►

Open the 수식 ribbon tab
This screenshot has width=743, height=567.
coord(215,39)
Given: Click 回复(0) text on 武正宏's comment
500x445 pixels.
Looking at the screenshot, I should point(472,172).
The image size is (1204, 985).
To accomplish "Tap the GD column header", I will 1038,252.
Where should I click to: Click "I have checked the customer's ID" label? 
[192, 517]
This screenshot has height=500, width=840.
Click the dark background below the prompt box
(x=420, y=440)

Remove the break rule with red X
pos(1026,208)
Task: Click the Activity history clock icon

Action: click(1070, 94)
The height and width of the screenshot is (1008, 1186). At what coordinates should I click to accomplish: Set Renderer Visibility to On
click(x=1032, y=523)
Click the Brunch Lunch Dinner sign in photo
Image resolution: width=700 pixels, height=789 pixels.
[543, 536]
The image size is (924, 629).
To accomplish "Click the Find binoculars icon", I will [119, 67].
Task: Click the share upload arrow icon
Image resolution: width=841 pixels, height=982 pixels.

◄

Scan the records above for the string "will", then copy each line where it turns up.

YOUR RESPONSE
To accomplish "Tap the GD column header", I will 1038,252.
To accomplish "Click the Find binoculars icon", I will [119, 67].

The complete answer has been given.